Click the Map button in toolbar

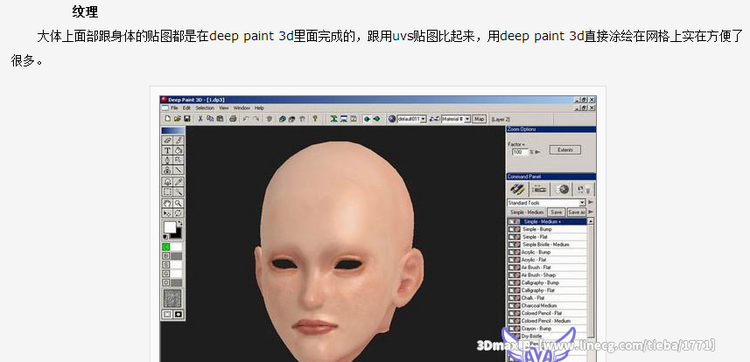click(479, 119)
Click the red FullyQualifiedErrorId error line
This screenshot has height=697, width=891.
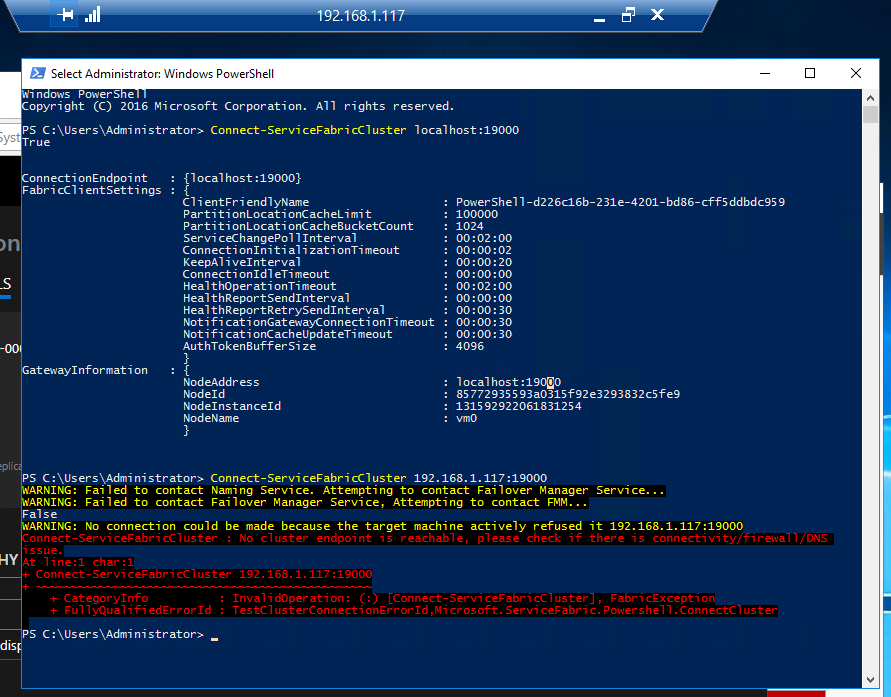coord(420,610)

☆ ☆ ☆ ☆ ☆ ☆ ☆

*YOUR GOAL:* Any images must be left out; transcribe the rest of the material exactly.

*RESULT:*
Click the Map button in toolbar

click(479, 119)
Click the red FullyQualifiedErrorId error line
This screenshot has height=697, width=891.
coord(420,610)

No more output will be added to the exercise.